O espectro europeu, entretanto, volta às campanhas nacionais, com Merkel, Juncker e Schauble a saudarem a vitória parcial da coligação Passos-Portas e com o presidente do Eurogrupo, Dijsselbloem a exigir que haja um Orçamento de Estado aprovado em Portugal até ao próximo dia 15 de Outubro. Sem pressão, portanto.
O hino à ignorância acerca de que como se forma um governo atravessa as fileiras, com o Presidente da República a tentar criar lei através de mensagens aos partidos, dizendo que a solução de governo implica a assumpção inequívoca dos tratados que mantêm o país na austeridade permanente – o Tratado Orçamental – e o futuro tratado comercial que promete crucificar o que sobra do trabalho e do ambiente – o Tratado Transatlântico TTIP. Embora divertidas, as condições enunciadas por Cavaco Silva estão fora das suas competências. Quem determina a formação do governo serão os 230 parlamentares eleitos que, dentro do Parlamento, viabilizarão ou não um novo governo. Esse acordo não depende de Cavaco.

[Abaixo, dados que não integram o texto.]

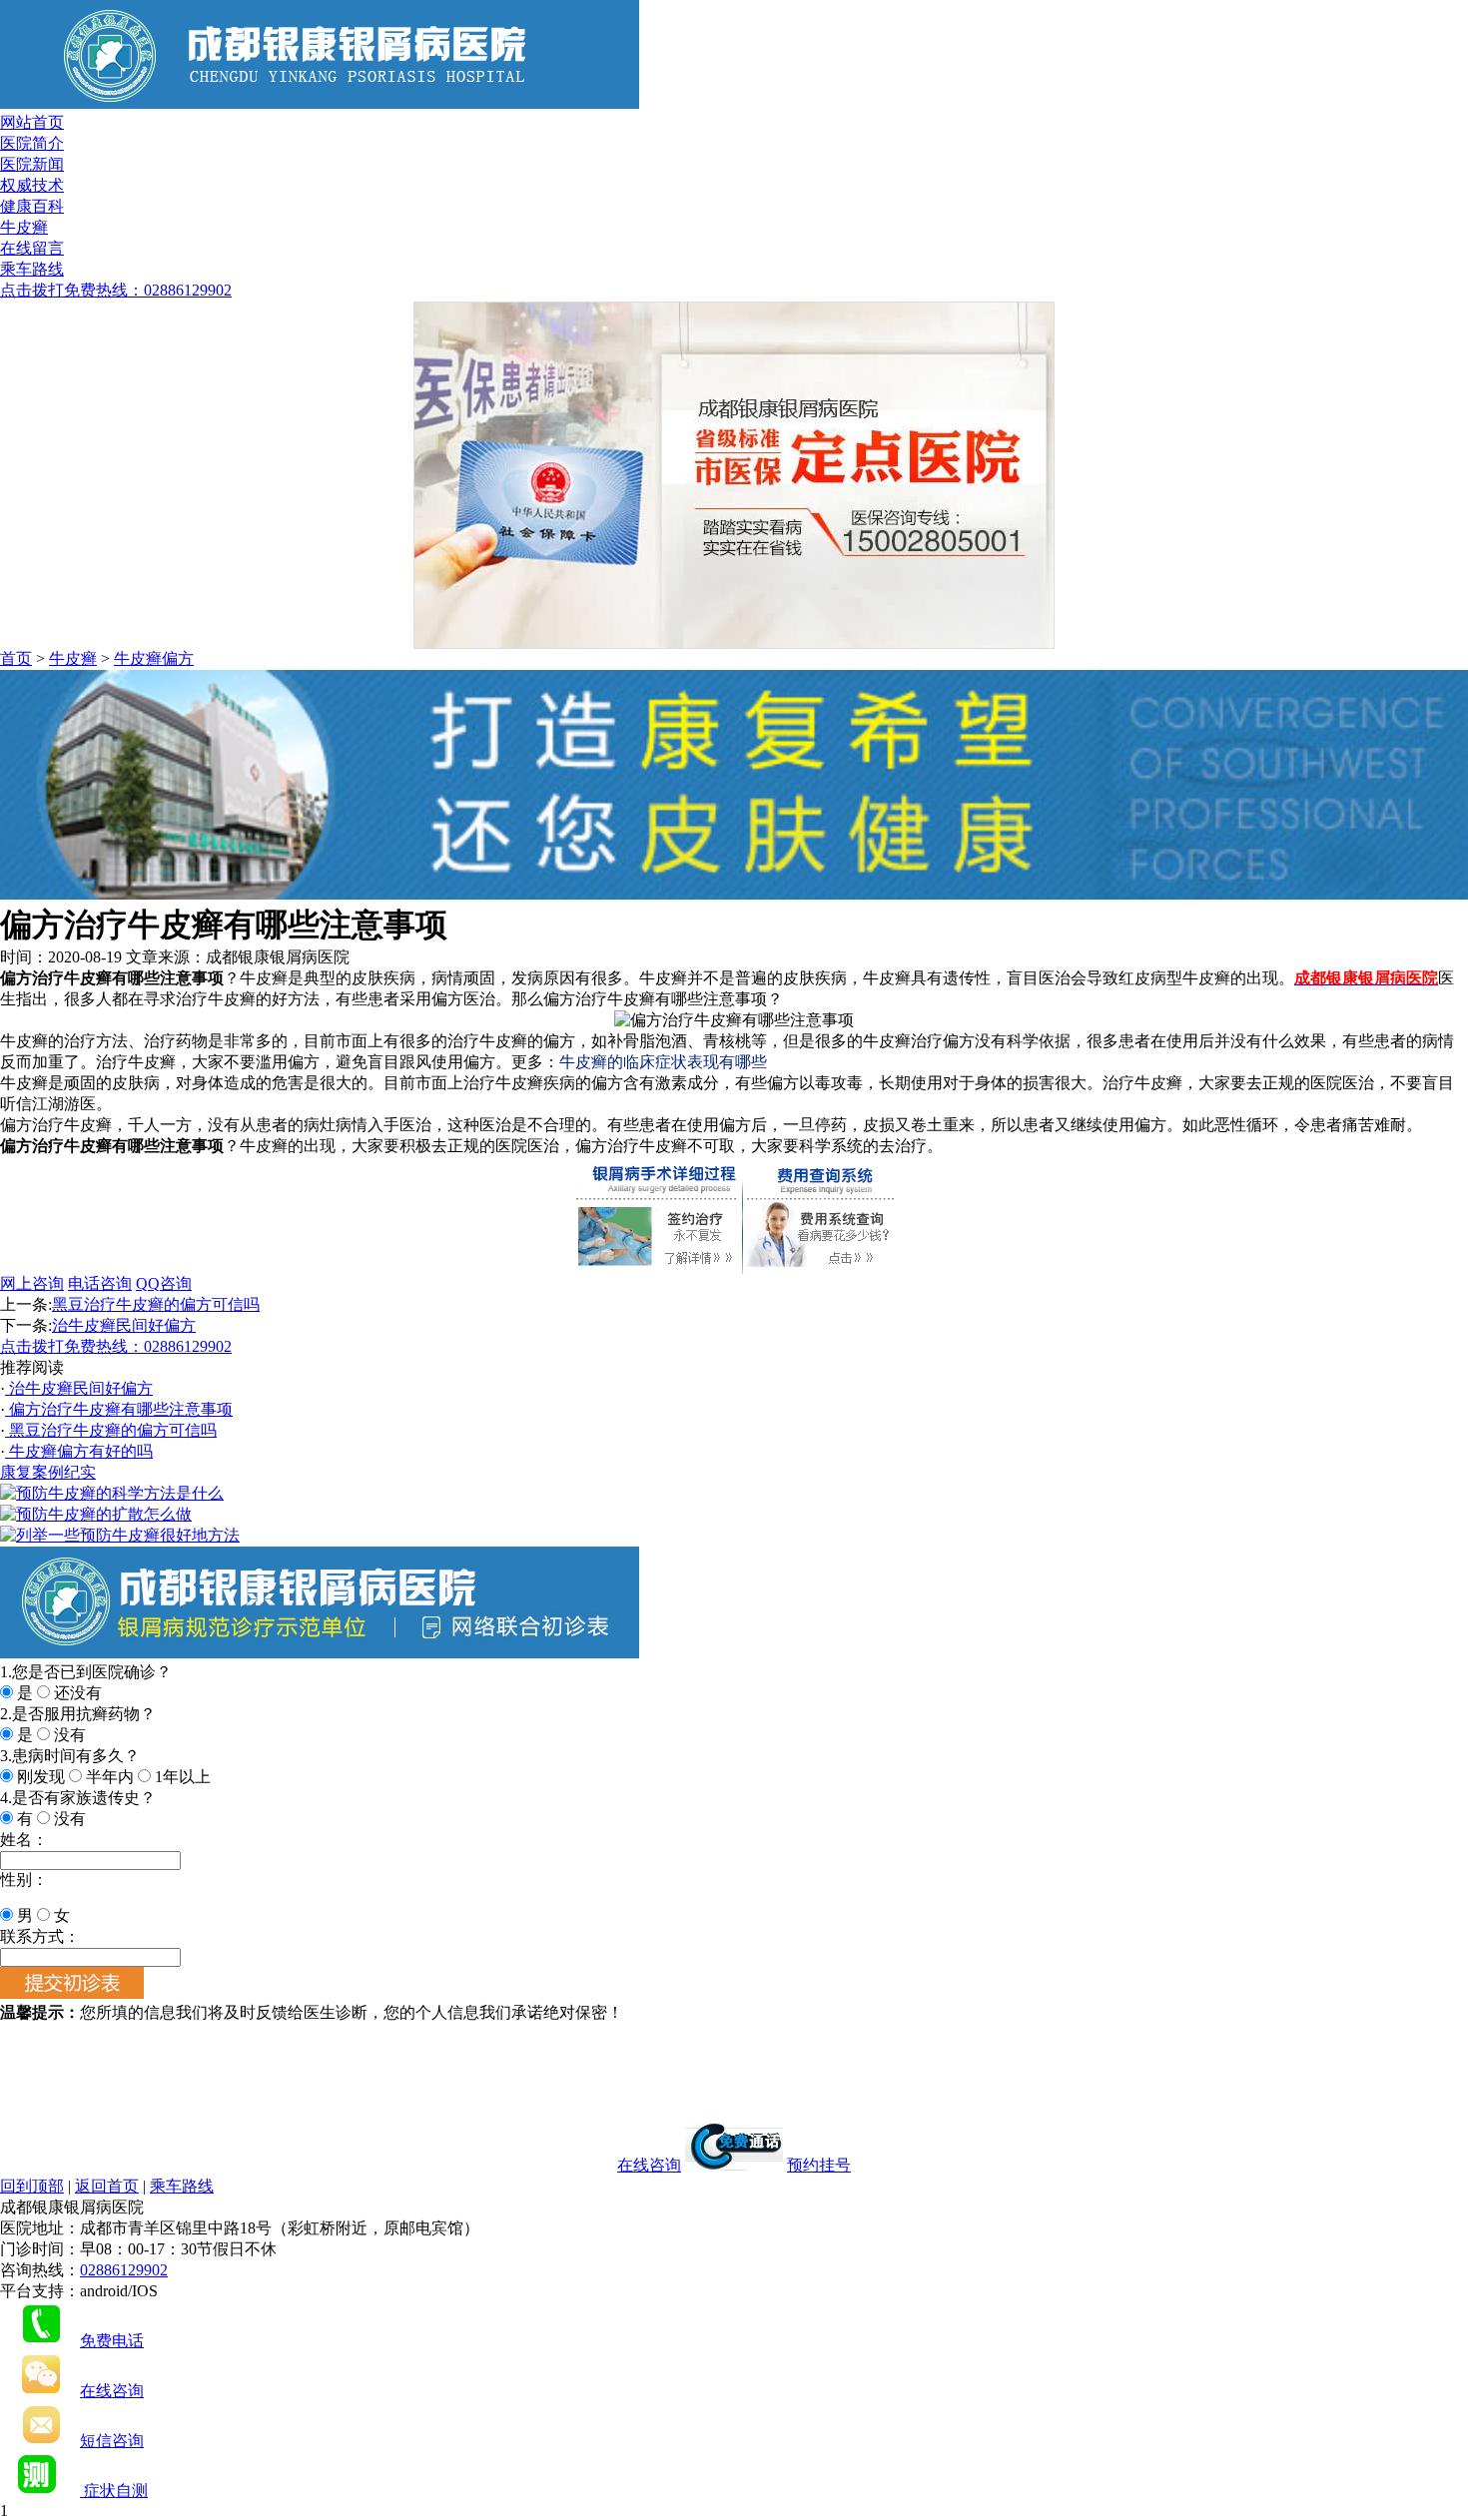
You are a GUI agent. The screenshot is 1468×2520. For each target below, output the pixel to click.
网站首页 (32, 122)
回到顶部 (32, 2186)
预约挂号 (819, 2165)
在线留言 (32, 248)
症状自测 (114, 2490)
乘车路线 (32, 269)
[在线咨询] (734, 894)
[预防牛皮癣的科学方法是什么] (112, 1493)
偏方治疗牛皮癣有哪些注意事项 (119, 1409)
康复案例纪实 (48, 1472)
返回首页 (107, 2186)
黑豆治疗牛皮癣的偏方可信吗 (156, 1304)
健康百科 (32, 206)
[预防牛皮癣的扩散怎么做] (96, 1514)
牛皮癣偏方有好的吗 (79, 1451)
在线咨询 (649, 2165)
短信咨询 (112, 2440)
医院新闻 (32, 164)
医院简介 (32, 143)
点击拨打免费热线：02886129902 (116, 290)
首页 (16, 658)
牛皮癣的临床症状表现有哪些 (663, 1061)
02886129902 (124, 2269)
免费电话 (112, 2340)
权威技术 (32, 185)
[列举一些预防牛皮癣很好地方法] (120, 1535)
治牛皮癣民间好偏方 (124, 1325)
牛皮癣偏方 (154, 658)
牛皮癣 (24, 227)
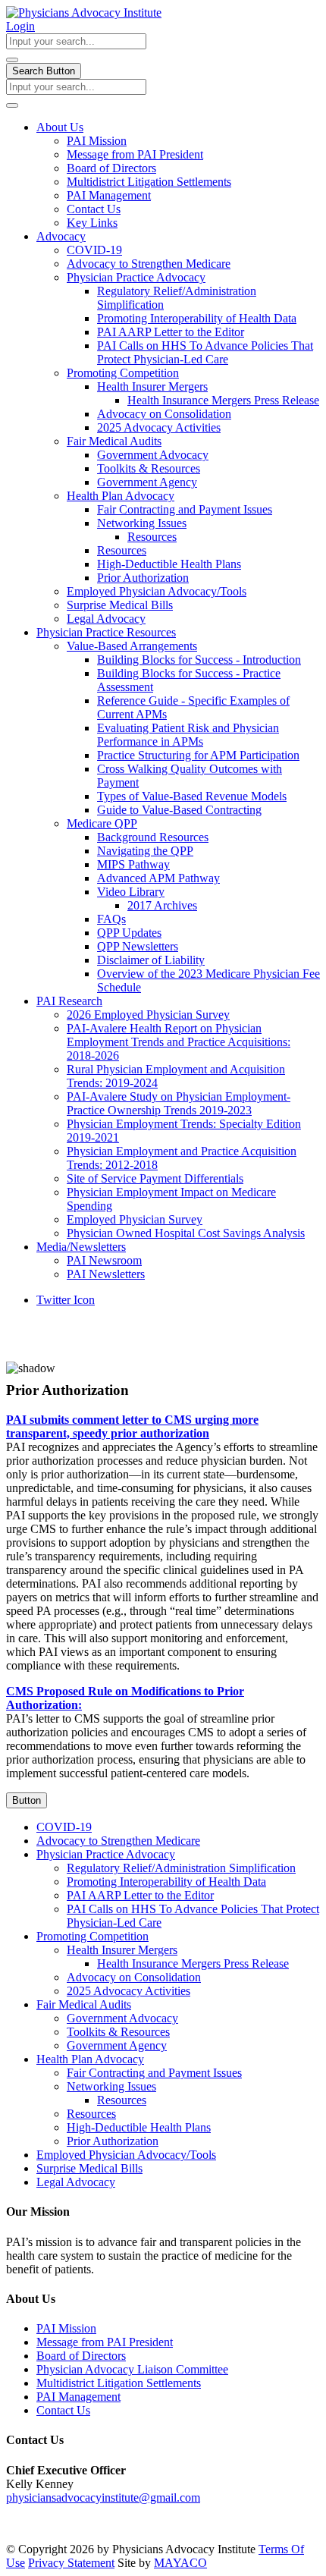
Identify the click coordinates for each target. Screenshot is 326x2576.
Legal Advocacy (106, 618)
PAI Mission (97, 140)
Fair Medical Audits (114, 441)
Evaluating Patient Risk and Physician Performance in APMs (188, 734)
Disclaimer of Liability (151, 959)
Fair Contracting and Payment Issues (184, 509)
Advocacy (61, 236)
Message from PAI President (135, 154)
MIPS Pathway (133, 864)
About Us (59, 127)
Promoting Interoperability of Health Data (196, 318)
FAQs (111, 919)
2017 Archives (162, 905)
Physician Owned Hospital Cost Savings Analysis (186, 1233)
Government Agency (147, 482)
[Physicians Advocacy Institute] (83, 12)
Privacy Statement (71, 2562)
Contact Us (94, 209)
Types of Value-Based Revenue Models (192, 796)
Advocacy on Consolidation (164, 413)
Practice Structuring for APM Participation (198, 755)
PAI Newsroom (104, 1260)
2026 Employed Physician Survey (148, 1014)
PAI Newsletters (106, 1274)
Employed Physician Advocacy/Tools (156, 591)
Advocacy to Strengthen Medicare (148, 263)
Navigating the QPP (145, 850)
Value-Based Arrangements (132, 645)
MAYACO (180, 2562)
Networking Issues (142, 523)
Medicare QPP (102, 823)
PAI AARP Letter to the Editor (170, 331)
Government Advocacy (152, 454)
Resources (152, 536)
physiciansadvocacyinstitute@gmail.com (103, 2497)
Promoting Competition (123, 372)
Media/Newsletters (81, 1246)
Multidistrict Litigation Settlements (149, 181)
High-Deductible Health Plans (169, 564)
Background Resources (152, 837)
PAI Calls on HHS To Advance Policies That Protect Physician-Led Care (205, 352)
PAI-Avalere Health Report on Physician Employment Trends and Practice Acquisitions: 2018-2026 (178, 1042)
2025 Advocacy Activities (159, 427)
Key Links (92, 222)
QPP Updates (129, 932)
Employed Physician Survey (134, 1219)
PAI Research (69, 1000)
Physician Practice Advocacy (136, 277)
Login (20, 26)
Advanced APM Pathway (158, 878)
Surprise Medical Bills (120, 604)
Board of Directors (111, 168)
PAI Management (109, 195)
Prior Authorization (143, 577)
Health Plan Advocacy (120, 495)
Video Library (131, 891)
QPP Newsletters (137, 946)
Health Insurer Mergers (152, 386)
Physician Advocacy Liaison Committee (132, 2369)
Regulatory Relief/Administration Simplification (181, 1867)
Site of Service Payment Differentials (155, 1178)
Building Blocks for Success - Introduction (199, 659)
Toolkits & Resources (148, 468)
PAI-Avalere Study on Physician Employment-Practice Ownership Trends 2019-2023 (178, 1103)
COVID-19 (94, 249)
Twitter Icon (65, 1299)
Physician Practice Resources (106, 632)
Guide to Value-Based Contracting (179, 809)
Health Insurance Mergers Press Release (223, 400)
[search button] (12, 60)
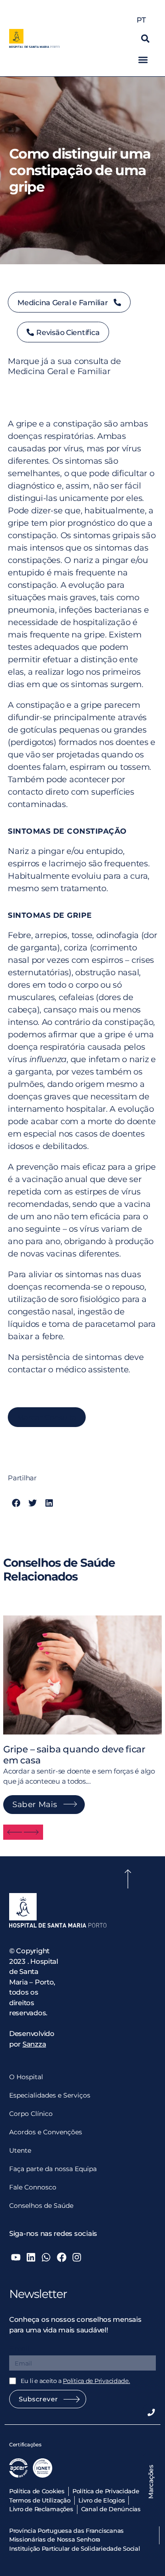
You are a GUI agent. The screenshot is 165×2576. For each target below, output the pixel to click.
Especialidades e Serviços (49, 2095)
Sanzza (34, 2044)
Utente (20, 2150)
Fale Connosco (32, 2187)
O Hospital (26, 2077)
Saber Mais (34, 1804)
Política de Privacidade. (96, 2380)
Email (19, 2348)
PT (141, 20)
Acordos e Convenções (45, 2132)
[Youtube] (15, 2257)
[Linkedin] (31, 2257)
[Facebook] (61, 2257)
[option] (82, 1708)
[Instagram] (76, 2257)
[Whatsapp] (46, 2257)
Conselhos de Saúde (41, 2205)
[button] (145, 38)
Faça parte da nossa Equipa (53, 2169)
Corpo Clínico (31, 2114)
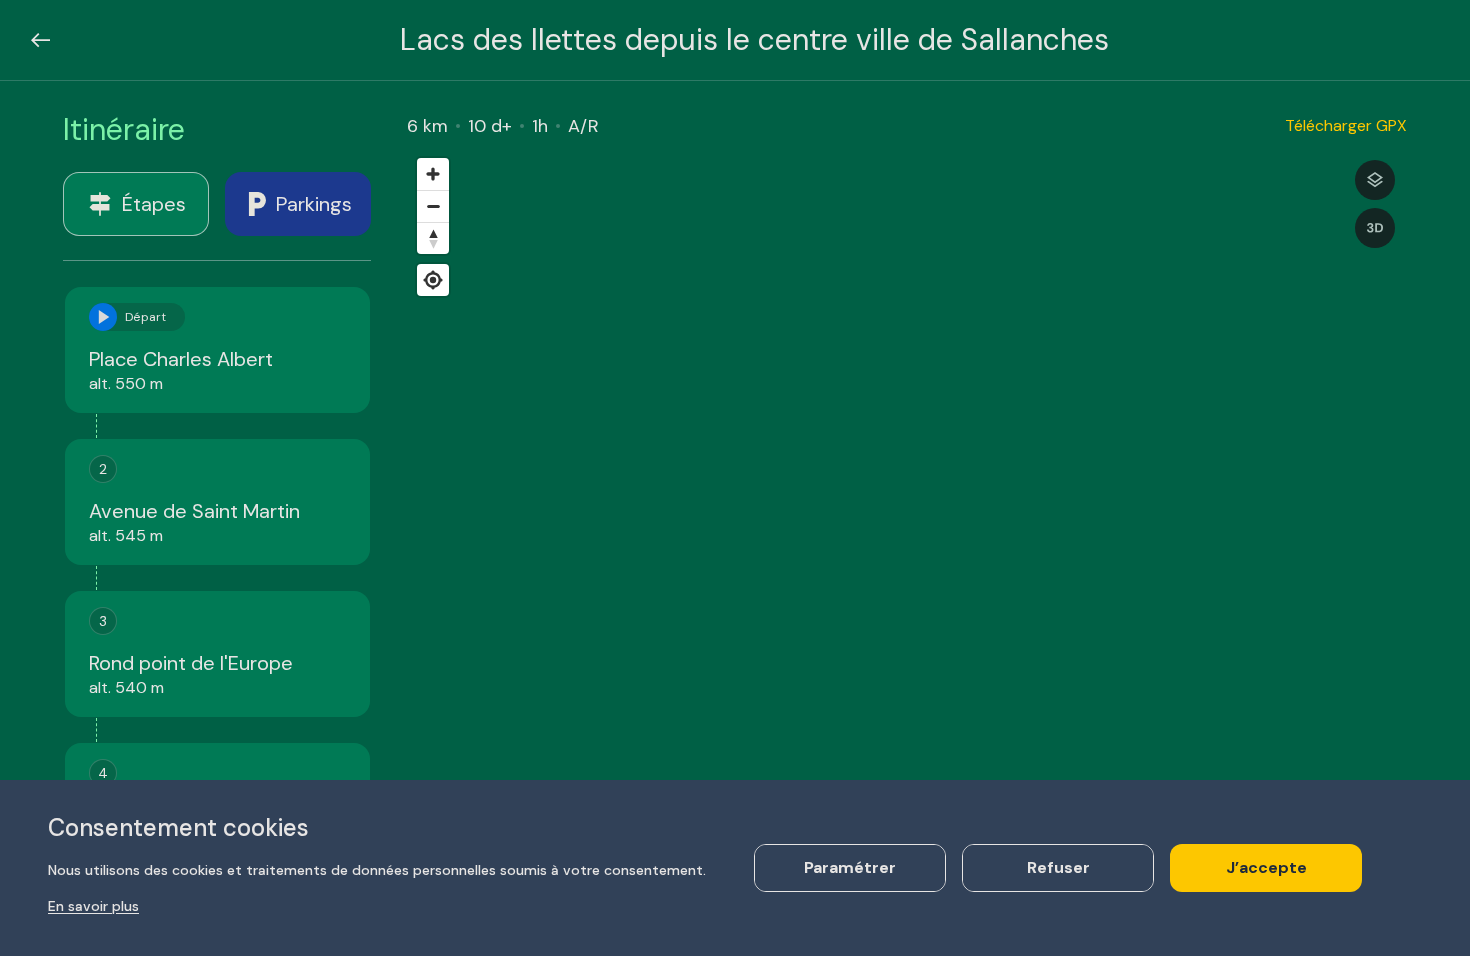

O PS está numa posição central: a viabilização de um governo de direita promete enfraquecê-lo e transformar qualquer apelo futuro num voto alternativo no PS numa semi-impossibilidade – este é o rumo do PASOK, na Grécia, que hoje tem 5,2% dos votos coligado, quando em 2009 tinha 38,1%; a viabilização de uma solução à esquerda, incluindo ou não o BE e o PCP num governo ou contando apenas com o seu apoio parlamentar, poderia implicar uma viragem à esquerda. No Reino Unido, o Labour, após a derrota eleitoral este ano, elegeu Jeremy Corbyn para a liderança e está a galvanizar o partido britânico como não se assistia há muito. A solução pode ser ainda muito mais táctica e Costa pode estar simplesmente a usar as negociações à esquerda para pressionar a coligação a ceder em vários pontos.
No concreto, interessa destacar o que está a ser debatido no concreto: entre as questões centrais está o trabalho. Será possível um acordo e uma maioria parlamentar para combater a precariedade e o desemprego? As indicações da reunião com o PCP, assim como das reuniões com os Precários Inflexíveis antes das eleições, indicam que pode haver acordos acerca dos falsos recibos verdes, que afectam quase um milhão de pessoas, e acerca de outras vertentes da precariedade e do desemprego, como os contratos a prazo. Sendo esta uma realidade que afecta mais de 50% de toda a população activa, parece-nos ser uma base importante de acordo. Haja ou não governo, que exista uma maioria aparentemente disponível para garantir a defesa de tanta gente é histórico. Que seja um compromisso do PS, o PS de Vitalino Canas, o deputado das Empresas de Trabalho Temporário, e de Vieira da Silva, o ministro das flexibilizações, revela quanto um partido pode potencialmente mudar.